- Oct 28, 2004
This is pretty cool...
Umphrey’s McGee, a well-known ensemble on the jam-band circuit, is engaged in an experiment that may change the way we listen to live music – or at least the way a percentage of the audience does.What the band has done is to leverage the wireless technology that broadcasts music from the sound engineer’s mixing board to band members.
Umphrey’s fans can rent a wireless receiver and headphones that let them hear what the musicians hear, unaffected by the venue’s acoustics.
The receiving is done by a Sennheiser EK G3 wireless bodypack receiver, which is about the size of a pack of cards and clips to a belt or fits in a pocket. It is wired to a pair of Audio Technica ATH-M50 Professional Studio Monitor headphones.

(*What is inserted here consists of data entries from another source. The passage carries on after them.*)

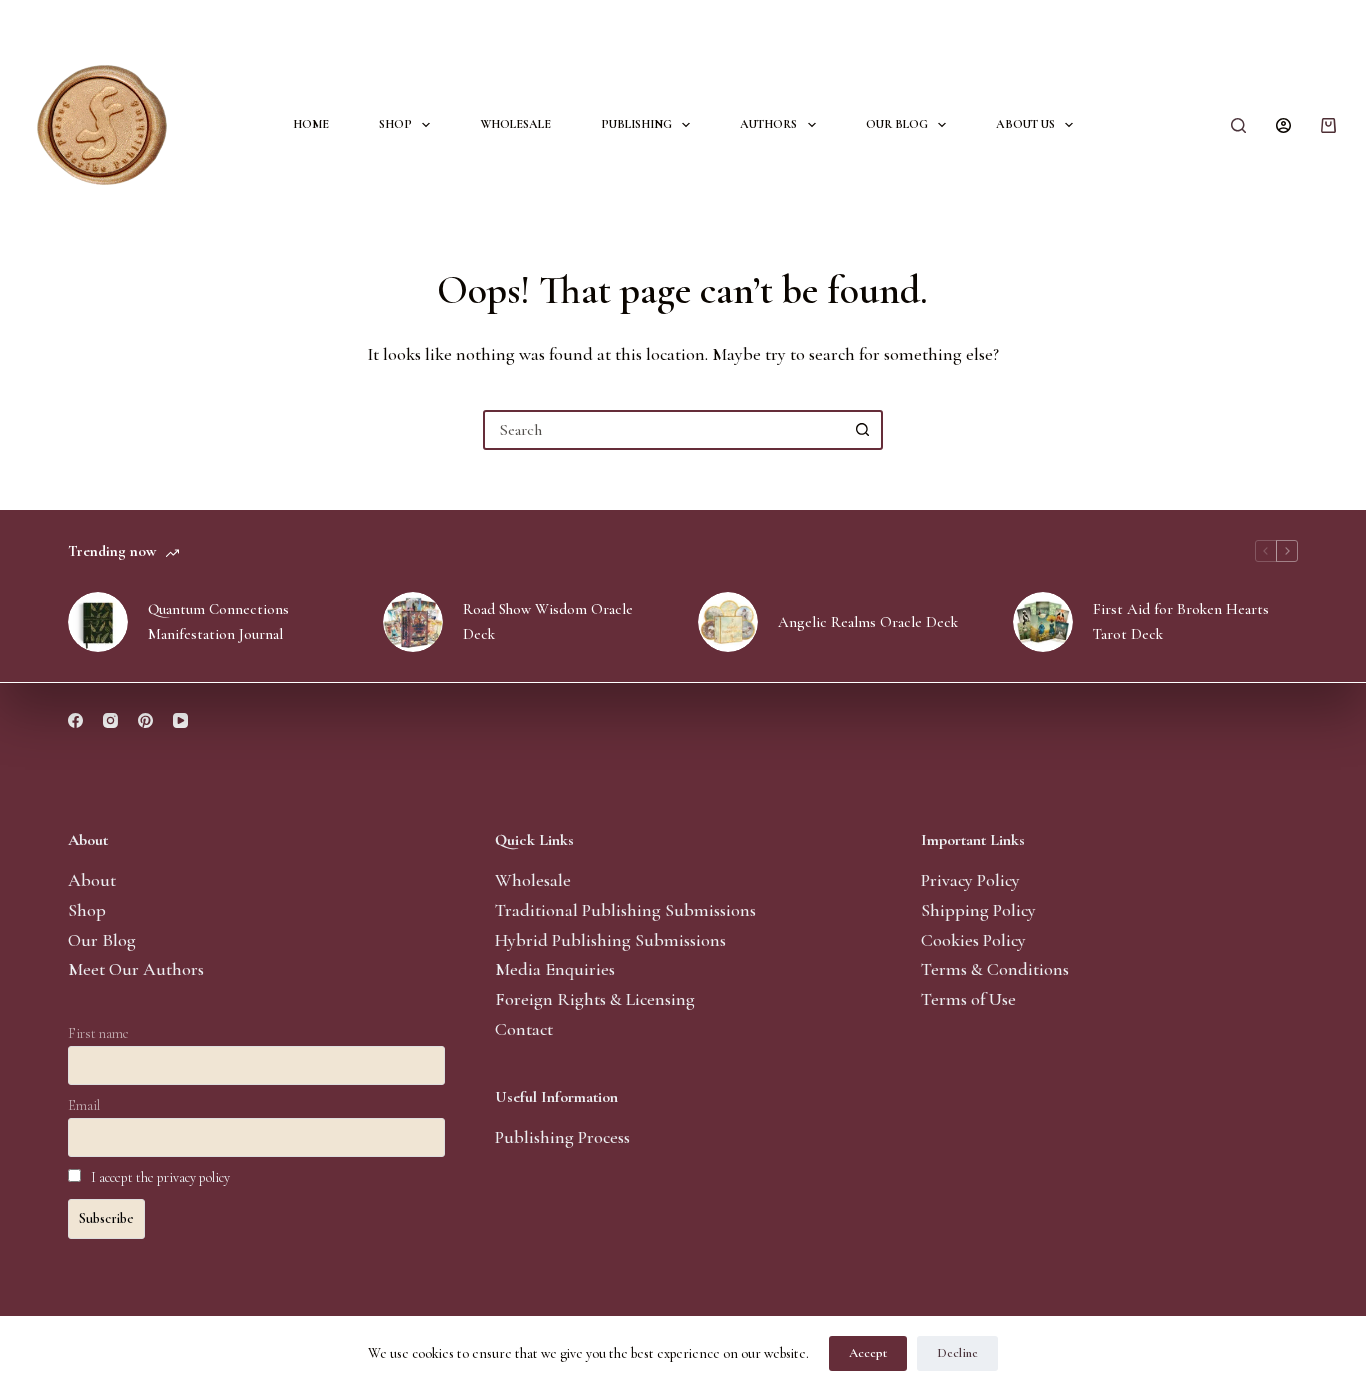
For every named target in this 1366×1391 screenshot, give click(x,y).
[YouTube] (180, 720)
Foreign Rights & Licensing (595, 999)
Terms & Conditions (995, 969)
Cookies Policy (973, 940)
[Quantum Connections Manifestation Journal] (98, 622)
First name (98, 1033)
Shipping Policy (978, 910)
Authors (768, 124)
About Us (1025, 124)
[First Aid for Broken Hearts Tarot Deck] (1043, 622)
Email (84, 1105)
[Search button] (863, 430)
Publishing (636, 124)
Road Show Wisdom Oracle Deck (548, 621)
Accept (868, 1353)
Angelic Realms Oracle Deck (868, 622)
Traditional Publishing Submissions (625, 910)
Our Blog (897, 124)
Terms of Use (968, 999)
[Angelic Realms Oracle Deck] (728, 622)
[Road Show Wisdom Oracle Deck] (413, 622)
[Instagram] (110, 720)
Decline (957, 1353)
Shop (395, 124)
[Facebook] (75, 720)
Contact (524, 1029)
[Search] (1238, 125)
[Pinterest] (145, 720)
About (92, 880)
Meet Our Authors (136, 969)
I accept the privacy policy (160, 1177)
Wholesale (515, 124)
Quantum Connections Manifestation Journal (218, 621)
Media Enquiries (555, 969)
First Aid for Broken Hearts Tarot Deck (1181, 621)
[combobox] (665, 430)
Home (311, 124)
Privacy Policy (970, 880)
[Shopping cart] (1328, 125)
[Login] (1283, 125)
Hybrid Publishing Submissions (610, 940)
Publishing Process (562, 1137)
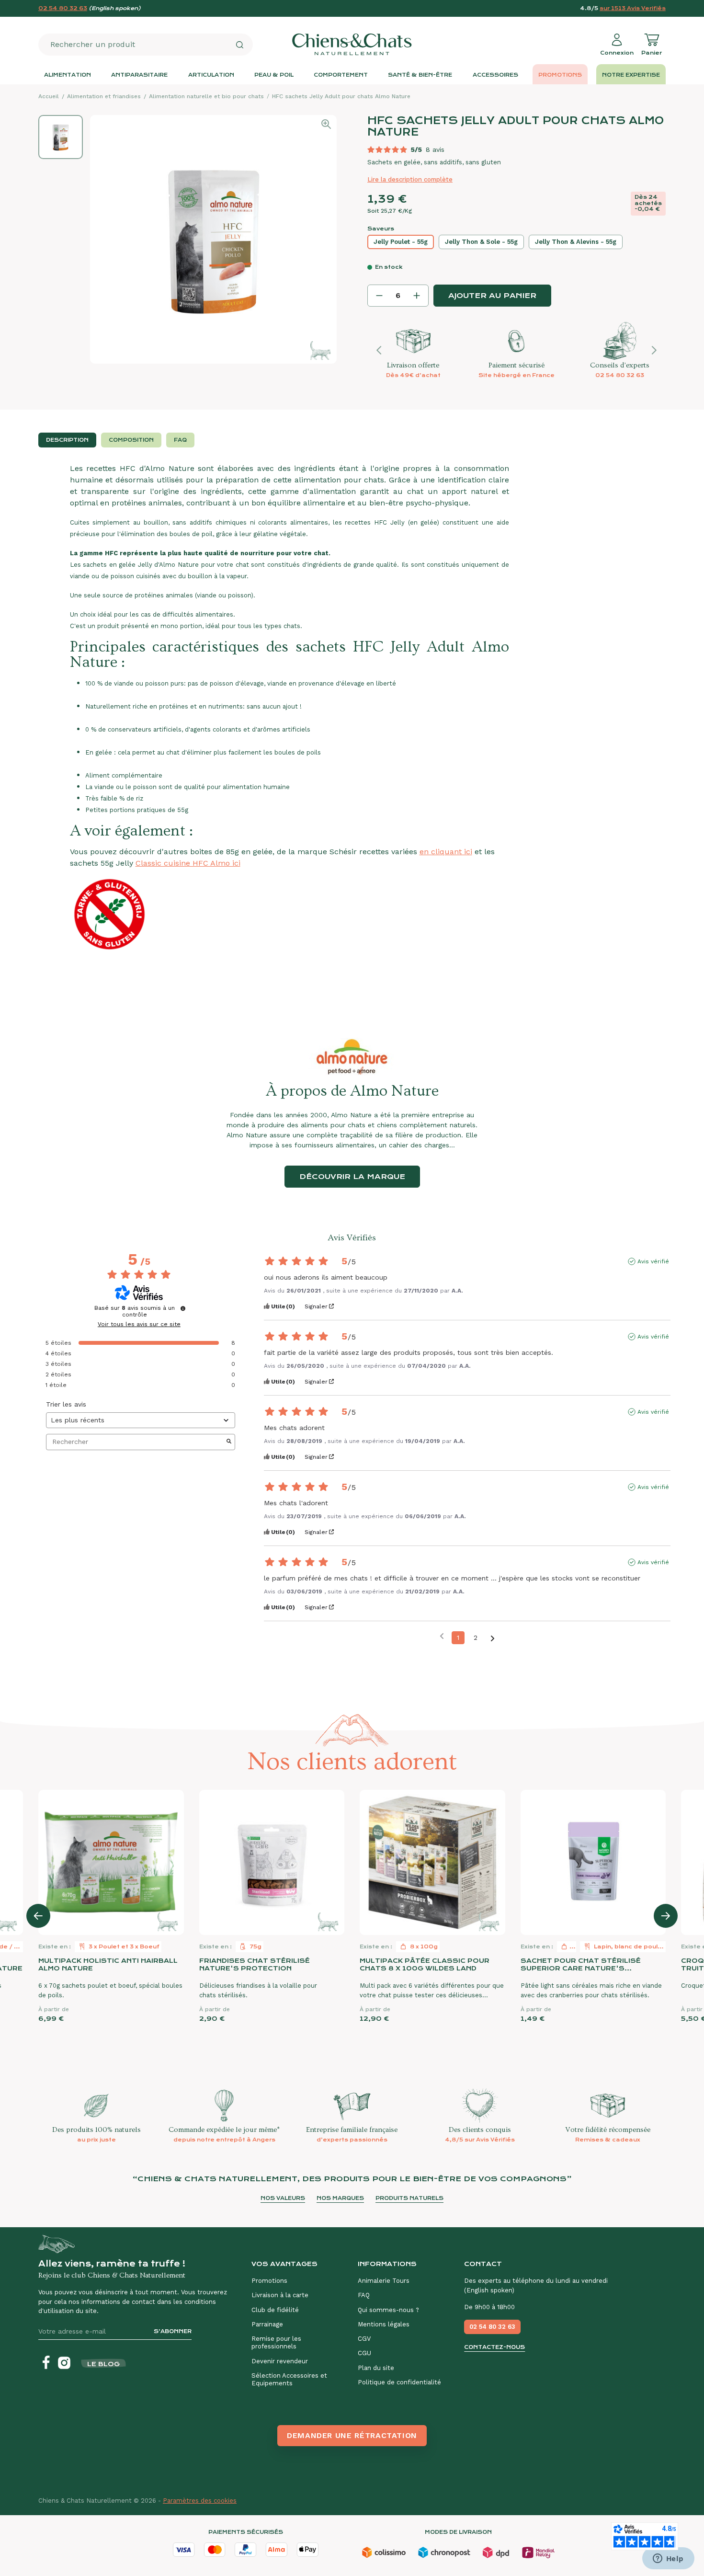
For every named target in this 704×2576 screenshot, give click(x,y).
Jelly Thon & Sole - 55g (481, 241)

The experiment is still in the early stages. Kevin Browning, strategy manager for the band and originator of the idea, said the system could support an unlimited number of headphones, although they are currently renting only 20.
That’s because system has some kinks to work out. Those kinks are more financial than technical. While renting the receiver and headphones is only $40, and you get a free digital download of that night’s show included, there is a heavy $500 deposit to cover the cost of the receiver and headset.
It’s also not a solution for people who find the shows too loud. To experience improved fidelity, the headphones need to be at least loud enough to match the amount of sound leaking into the headset, which is a significant amount. Fans can bring their own headphones to attach to the receiver, and it’s possible that a pair of in-ear sound isolating headphones might work to reduce the volume.
The volume levels didn’t seem to bother the renters at a show in Baltimore who appeared to listen in a state of near rapture.
In fact, said Matt Heller, who handles the rentals at each show, many of the people who rent the sets want the show to be louder. Mr. Heller said he rented a headset to a middle-aged fan in Los Angeles last March. “He took his hearing aids out, put on the headphones and said he had never heard a show sounded that well,” Mr. Heller said. “He was pretty much shedding tears.”
The band is looking into ways to drive down costs. One obvious route would be using an app to let people use their phones to listen by Wi-Fi. “That is very much being pursued,” Mr. Browning said. But there is a technological problem with sound delay, that makes the music broadcast out of sync with the band. “There are logistical hurdles that have stumped some engineers above my pay grade,” Mr. Browning said.